## [TASK REQUIREMENTS]
A) In the arroz con pollo post, list each thing about Giada that the writer says something favorable about.
B) Pick up the arroz con pollo post after its final sentence and keep writing it.

Arroz Con Pollo

Dinner

I don’t have many pet peeves. I don’t have many qualms. Not many…but I do have one. Here it is: it really irks me when people pull–what I like to call–a “Giada.” Let me preface this by saying I like Giada, actually. I like her food. It’s simple and delicious. Her baby is cute, her hair is super pretty, her Malibu beach home is cute, I even think her dude Todd seems nice. But when she pronounces ricotta all, like, “rrrriiiicotta!!!” I kinda want to punch something. Like, why is it so hard to just pronounce ricotta like ricotta. We get you’re Italian. We know that. Thanks for the “rrrrricccottta” reminder, Giada. Thanks.

Why am I telling you this…? Because in this video on this page, I pulled a “Giada.” I couldn’t help it. I couldn’t. When it came time to say “arroz con pollo” I kinda tried to say it like an American girl and say, “aros con polo,” but my brain/tongue wouldn’t allow it, so there I am rolling the “r” while secretly hating myself. If any of you speak Spanish, you can actually hear me kinda half it. I’m trying to meet half way with it, trying to say it like I should be, but I fail. So, if you decide that I now annoy you and you don’t like me, I’ll understand. I will. Just come back tomorrow–there will be no video, no talking, just words and some more food.

## [DATASET EXCERPT]
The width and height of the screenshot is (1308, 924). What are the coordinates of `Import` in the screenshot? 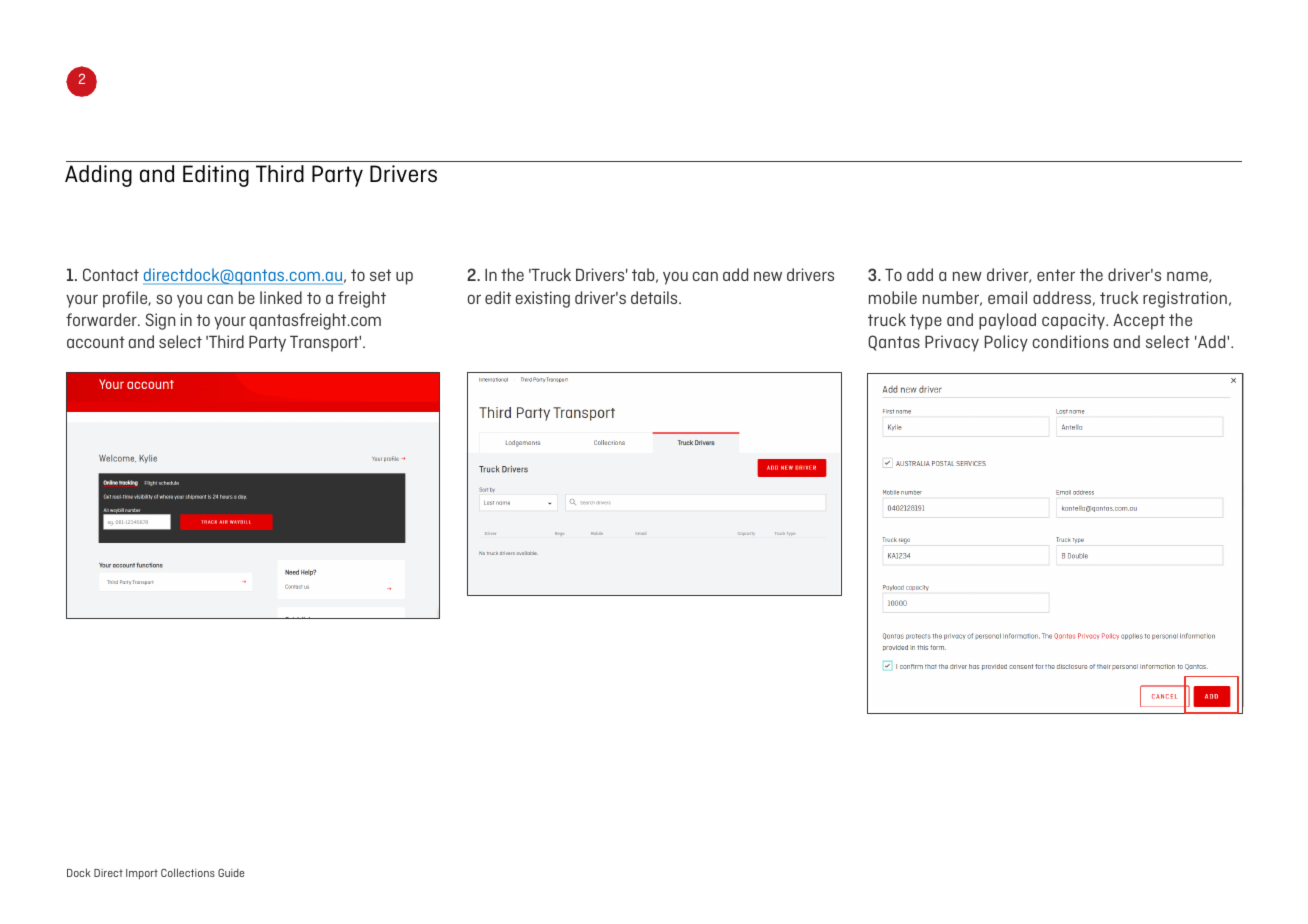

## [ANSWERS TO THE PROBLEMS]
A)
- Her food
- Her baby
- Her hair
- Her Malibu beach home
- Her dude Todd

B)
In unrelated Giada news, I do love this recipe–it might actually be my favorite recipe on this entire blog. In the intro you’ll hear me explain how it was a recipe tinkered with by my grandfather and dad for a few years. I remember them cooking in the kitchen together. Their dichotomy was interesting, to say the least. My dad is probably one of the most positive, upbeat people I know (think of me, post coffee!!), while my grandfather was sort of a salty, half-glass empty kind of man. The way their two personalities worked in the kitchen resulted in hilarity…and one really awesome recipe for arroz con pollo.

(Recipe after the jump!)

Arroz Con Pollo

2 tablespoon olive oil
4 chicken thighs (skin on)
2 drumsticks (skin on)
1 yellow onion, diced
3 garlic cloves, minced
3 Roma Tomatoes, peeled and minced
1/2 red bell pepper, chopped
1 teaspoon cumin powder
1/2 teaspoon tumeric powder
1/4 teaspoon paprika
1 teaspoon saffron
Pinch of red pepper flakes
Salt
1 3/4 cup (14 ounce bag) of Valencia rice
4 cups chicken stock

1. In a dutch oven, heat olive oil over medium-high heat. When oil is hot, add chicken, skin side down, until browned, about 5 minutes. Flip the chicken, using tongs, and cook on opposite side until golden brown, about 3 minutes. Transfer to plate and set aside.

2. Reduce heat to medium, add onion, and cook until translucent, about 7 minutes. Add garlic to the top of the onions and cook until fragrant; 2 minutes or so. Throw in tomatoes and red bell pepper. Using a wooden spoon, scrape the bottom of the pot removing any of the chicken fat pieces (hello! flavor!!). Next, add spices: cumin, tumeric, paprika, saffron, crushed red pepper, a teaspoon of salt and mix.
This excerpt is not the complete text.